Но пока на дворе — 38-й, оба в начале пути — а судьба висит на волоске. Протоколы очных ставок — тоже из жанра абсурда, абсолютно стертый, мертвый язык, все голословно и единогласно. Правда, Оресту повезет больше, его скоро выпустят, еще до суда.

Студентов-террористов держат в Доме предварительного заключения на Шпалерке, на втором этаже двухэтажного корпуса внутри двора, камеры рядом: Лева — в 22-й, Тадик — в 23-й, Ника — в 24-й. С первого этажа иногда доносятся душераздирающие крики — там пытают. Опытные зэки учат: не губите себя, ребята, подписывайте все, что требуют, будет суд — откажетесь.

Вот и обвинительное заключение готово. В деле остались трое обвиняемых — Гумилев, Ерехович, Шумовский. Виновными себя признали полностью — пора на скамью подсудимых.

После окончания следствия их переводят в другую тюрьму — Кресты, и даже помещают в одну камеру. Они не спали всю ночь. Может быть, жаловались, ссорились? Нет, делились научными замыслами, взахлеб рассказывали: Ника о будущей своей книге «История лошади на Древнем Востоке», Тадик — об арабской средневековой картографии, а Лева — о хазарах.

27 сентября, к 16.00, их привезли на Дворцовую площадь, где в здании Главного штаба заседал Военный трибунал Ленинградского военного округа.

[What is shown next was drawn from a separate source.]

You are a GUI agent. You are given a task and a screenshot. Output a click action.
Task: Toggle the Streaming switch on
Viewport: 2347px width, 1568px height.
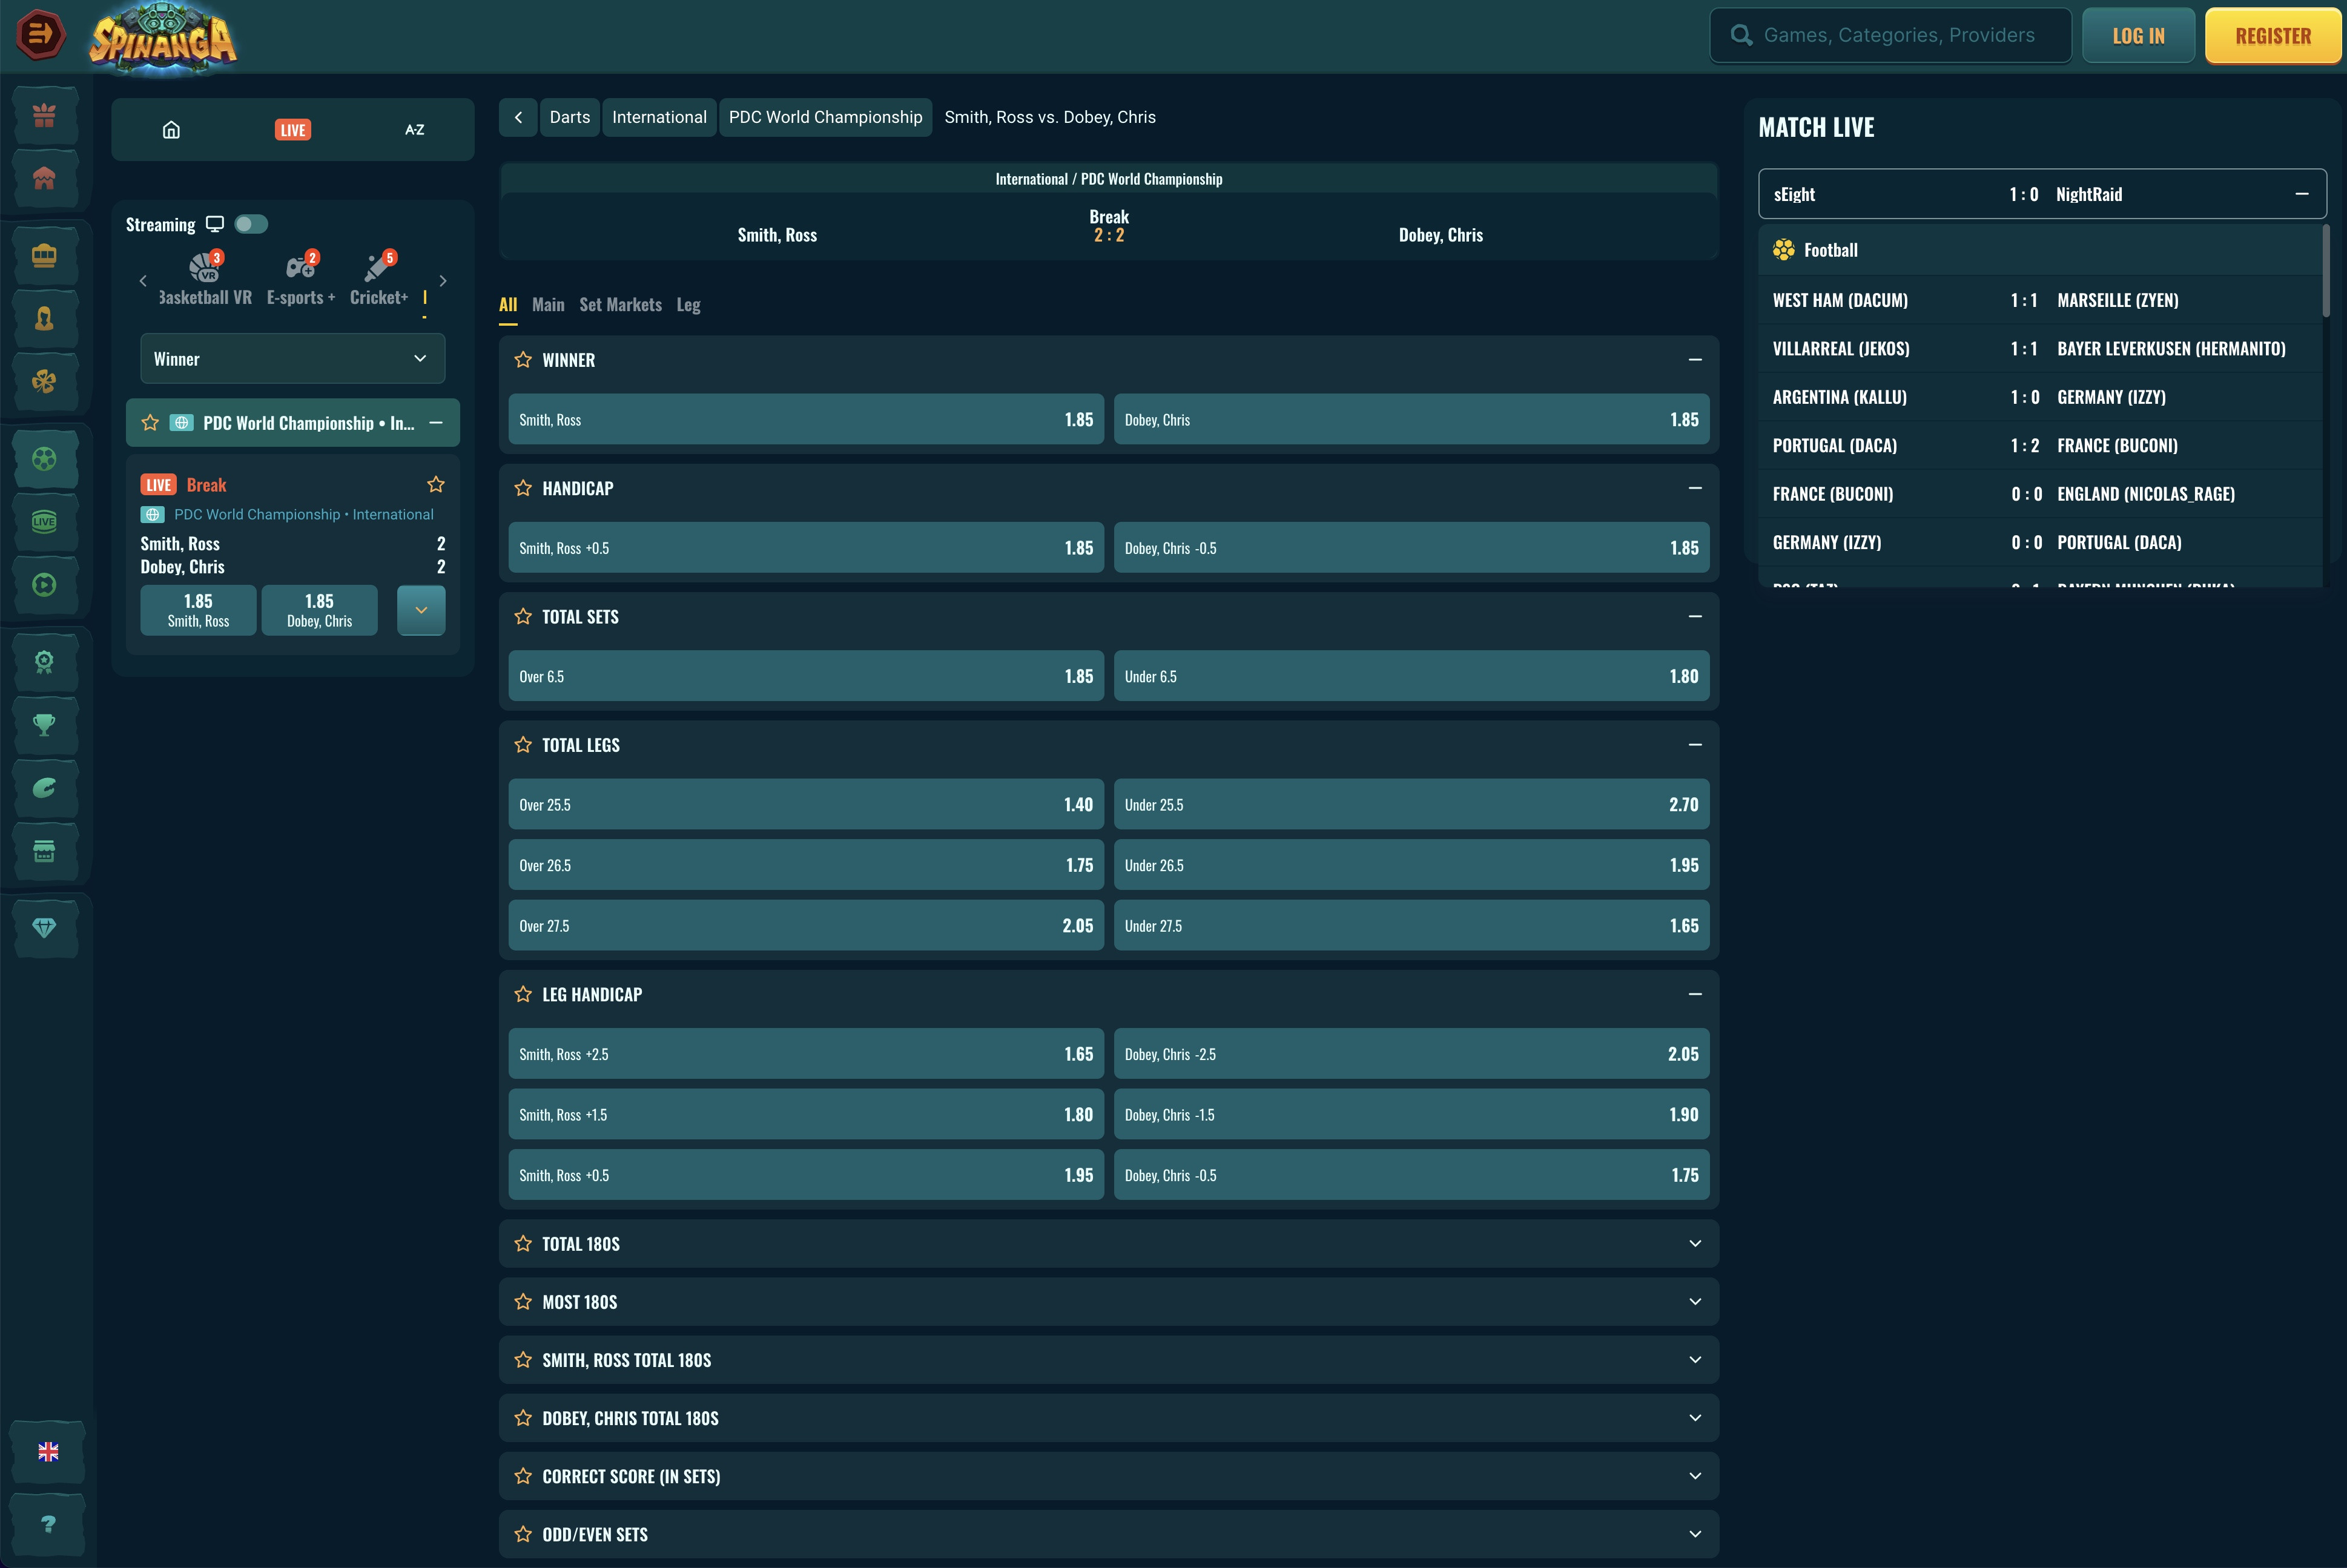[251, 224]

И там все трое подсудимых от своих показаний дружно отказались.

— Обвинения понятны, виновным себя не признаю, — сказал Лев Гумилев. — И отказываюсь от протокола допроса, он был заготовлен заранее, и я под физическим воздействием был вынужден его подписать…

Почему это заявление о пытках, открытым текстом, зафиксировано в стенограмме заседания суда? Очень просто. Дело в том, что пытки в то время узаконили: с 37-го года специальным постановлением чекистам разрешалось «применение физического воздействия в практике». Обосновал это сам Сталин: «Известно, что все буржуазные разведки применяют физическое воздействие. Спрашивается, почему социалистическая разведка должна быть более гуманна?» Так что у сержанта Бархударьяна руки для истязаний развязаны и бояться ему, скрывать свою садистскую сущность незачем. Бил на законном основании — так партия велела!